*GOAL OF THE EXERCISE*. Every record, from first to last, should be written out again exactly.
··········
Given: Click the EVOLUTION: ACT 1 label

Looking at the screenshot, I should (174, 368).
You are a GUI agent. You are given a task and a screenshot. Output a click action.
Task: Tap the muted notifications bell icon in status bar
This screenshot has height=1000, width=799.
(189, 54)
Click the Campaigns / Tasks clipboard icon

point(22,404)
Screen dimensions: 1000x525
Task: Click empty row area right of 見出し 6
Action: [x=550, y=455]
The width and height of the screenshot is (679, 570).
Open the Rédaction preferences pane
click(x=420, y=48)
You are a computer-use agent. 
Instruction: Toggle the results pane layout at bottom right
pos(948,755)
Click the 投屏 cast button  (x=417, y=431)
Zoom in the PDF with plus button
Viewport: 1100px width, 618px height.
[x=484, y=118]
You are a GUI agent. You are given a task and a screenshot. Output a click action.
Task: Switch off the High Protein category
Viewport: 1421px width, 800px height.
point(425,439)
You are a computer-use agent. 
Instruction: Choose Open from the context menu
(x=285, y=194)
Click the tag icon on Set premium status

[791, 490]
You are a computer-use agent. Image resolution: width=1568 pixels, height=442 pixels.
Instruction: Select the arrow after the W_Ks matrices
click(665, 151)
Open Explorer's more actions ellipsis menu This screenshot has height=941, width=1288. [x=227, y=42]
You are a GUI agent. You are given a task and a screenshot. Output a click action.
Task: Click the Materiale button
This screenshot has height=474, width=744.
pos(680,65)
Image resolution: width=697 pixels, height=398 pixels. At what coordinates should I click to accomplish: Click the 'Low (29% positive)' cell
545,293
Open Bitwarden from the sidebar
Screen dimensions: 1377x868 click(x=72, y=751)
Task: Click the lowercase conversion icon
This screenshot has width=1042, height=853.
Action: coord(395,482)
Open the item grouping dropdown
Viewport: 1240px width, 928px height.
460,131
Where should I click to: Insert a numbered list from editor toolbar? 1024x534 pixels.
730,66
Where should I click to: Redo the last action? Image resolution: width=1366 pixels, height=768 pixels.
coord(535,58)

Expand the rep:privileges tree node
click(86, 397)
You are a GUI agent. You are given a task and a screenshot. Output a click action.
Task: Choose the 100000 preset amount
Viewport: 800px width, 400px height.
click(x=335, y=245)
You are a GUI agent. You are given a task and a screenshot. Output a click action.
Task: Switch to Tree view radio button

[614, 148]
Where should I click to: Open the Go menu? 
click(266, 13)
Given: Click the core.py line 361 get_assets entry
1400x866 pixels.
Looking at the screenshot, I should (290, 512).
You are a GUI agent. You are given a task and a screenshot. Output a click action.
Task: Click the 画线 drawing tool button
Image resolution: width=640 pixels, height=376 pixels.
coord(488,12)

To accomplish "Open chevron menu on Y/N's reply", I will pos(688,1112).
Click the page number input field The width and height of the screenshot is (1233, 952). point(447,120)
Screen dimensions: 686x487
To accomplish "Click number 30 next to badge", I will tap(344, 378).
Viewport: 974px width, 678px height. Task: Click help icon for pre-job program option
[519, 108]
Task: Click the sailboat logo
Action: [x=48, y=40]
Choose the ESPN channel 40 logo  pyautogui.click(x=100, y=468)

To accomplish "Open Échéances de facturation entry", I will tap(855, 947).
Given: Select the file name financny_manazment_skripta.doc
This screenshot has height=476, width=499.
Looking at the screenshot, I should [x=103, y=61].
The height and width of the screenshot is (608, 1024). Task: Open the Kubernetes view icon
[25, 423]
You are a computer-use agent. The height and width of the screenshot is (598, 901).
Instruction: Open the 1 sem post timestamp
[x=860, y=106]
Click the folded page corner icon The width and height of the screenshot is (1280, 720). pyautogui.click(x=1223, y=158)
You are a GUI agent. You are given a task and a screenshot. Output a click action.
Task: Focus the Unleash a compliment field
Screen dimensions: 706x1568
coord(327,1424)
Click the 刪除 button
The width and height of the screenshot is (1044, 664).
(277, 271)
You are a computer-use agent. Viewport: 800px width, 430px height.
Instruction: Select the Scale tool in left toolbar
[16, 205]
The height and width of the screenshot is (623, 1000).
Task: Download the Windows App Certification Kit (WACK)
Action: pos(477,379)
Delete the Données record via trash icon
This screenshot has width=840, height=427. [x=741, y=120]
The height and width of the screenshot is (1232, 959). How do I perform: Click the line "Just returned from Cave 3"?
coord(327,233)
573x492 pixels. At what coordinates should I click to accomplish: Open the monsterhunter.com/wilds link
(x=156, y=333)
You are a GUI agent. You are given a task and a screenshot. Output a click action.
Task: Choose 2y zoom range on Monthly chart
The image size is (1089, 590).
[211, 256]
··········
*SOLVED PROBLEM*.
Given: Click the EVOLUTION: ACT 1 label

Looking at the screenshot, I should (174, 368).
You are a GUI agent. You are given a task and a screenshot. Output a click action.
Task: Tap the muted notifications bell icon in status bar
This screenshot has height=1000, width=799.
(189, 54)
Click the Campaigns / Tasks clipboard icon

point(22,404)
Screen dimensions: 1000x525
Task: Click empty row area right of 見出し 6
Action: [x=550, y=455]
The width and height of the screenshot is (679, 570).
Open the Rédaction preferences pane
click(x=420, y=48)
You are a computer-use agent. 
Instruction: Toggle the results pane layout at bottom right
pos(948,755)
Click the 投屏 cast button  (x=417, y=431)
Zoom in the PDF with plus button
Viewport: 1100px width, 618px height.
[x=484, y=118]
You are a GUI agent. You are given a task and a screenshot. Output a click action.
Task: Switch off the High Protein category
Viewport: 1421px width, 800px height.
point(425,439)
You are a computer-use agent. 
Instruction: Choose Open from the context menu
(x=285, y=194)
Click the tag icon on Set premium status

[791, 490]
You are a computer-use agent. Image resolution: width=1568 pixels, height=442 pixels.
Instruction: Select the arrow after the W_Ks matrices
click(665, 151)
Open Explorer's more actions ellipsis menu This screenshot has height=941, width=1288. [x=227, y=42]
You are a GUI agent. You are given a task and a screenshot. Output a click action.
Task: Click the Materiale button
This screenshot has height=474, width=744.
pos(680,65)
Image resolution: width=697 pixels, height=398 pixels. At what coordinates should I click to accomplish: Click the 'Low (29% positive)' cell
545,293
Open Bitwarden from the sidebar
Screen dimensions: 1377x868 click(x=72, y=751)
Task: Click the lowercase conversion icon
This screenshot has width=1042, height=853.
Action: coord(395,482)
Open the item grouping dropdown
Viewport: 1240px width, 928px height.
460,131
Where should I click to: Insert a numbered list from editor toolbar? 1024x534 pixels.
730,66
Where should I click to: Redo the last action? Image resolution: width=1366 pixels, height=768 pixels.
coord(535,58)

Expand the rep:privileges tree node
click(86, 397)
You are a GUI agent. You are given a task and a screenshot. Output a click action.
Task: Choose the 100000 preset amount
Viewport: 800px width, 400px height.
click(x=335, y=245)
You are a GUI agent. You are given a task and a screenshot. Output a click action.
Task: Switch to Tree view radio button

[614, 148]
Where should I click to: Open the Go menu? 
click(266, 13)
Given: Click the core.py line 361 get_assets entry
1400x866 pixels.
Looking at the screenshot, I should (290, 512).
You are a GUI agent. You are given a task and a screenshot. Output a click action.
Task: Click the 画线 drawing tool button
Image resolution: width=640 pixels, height=376 pixels.
coord(488,12)

To accomplish "Open chevron menu on Y/N's reply", I will pos(688,1112).
Click the page number input field The width and height of the screenshot is (1233, 952). point(447,120)
Screen dimensions: 686x487
To accomplish "Click number 30 next to badge", I will tap(344, 378).
Viewport: 974px width, 678px height. Task: Click help icon for pre-job program option
[519, 108]
Task: Click the sailboat logo
Action: [x=48, y=40]
Choose the ESPN channel 40 logo  pyautogui.click(x=100, y=468)

To accomplish "Open Échéances de facturation entry", I will tap(855, 947).
Given: Select the file name financny_manazment_skripta.doc
This screenshot has height=476, width=499.
Looking at the screenshot, I should [x=103, y=61].
The height and width of the screenshot is (608, 1024). Task: Open the Kubernetes view icon
[25, 423]
You are a computer-use agent. The height and width of the screenshot is (598, 901).
Instruction: Open the 1 sem post timestamp
[x=860, y=106]
Click the folded page corner icon The width and height of the screenshot is (1280, 720). pyautogui.click(x=1223, y=158)
You are a GUI agent. You are given a task and a screenshot. Output a click action.
Task: Focus the Unleash a compliment field
Screen dimensions: 706x1568
coord(327,1424)
Click the 刪除 button
The width and height of the screenshot is (1044, 664).
(277, 271)
You are a computer-use agent. Viewport: 800px width, 430px height.
Instruction: Select the Scale tool in left toolbar
[16, 205]
The height and width of the screenshot is (623, 1000).
Task: Download the Windows App Certification Kit (WACK)
Action: pos(477,379)
Delete the Données record via trash icon
This screenshot has width=840, height=427. [x=741, y=120]
The height and width of the screenshot is (1232, 959). How do I perform: Click the line "Just returned from Cave 3"?
coord(327,233)
573x492 pixels. At what coordinates should I click to accomplish: Open the monsterhunter.com/wilds link
(x=156, y=333)
You are a GUI agent. You are given a task and a screenshot. Output a click action.
Task: Choose 2y zoom range on Monthly chart
The image size is (1089, 590).
[211, 256]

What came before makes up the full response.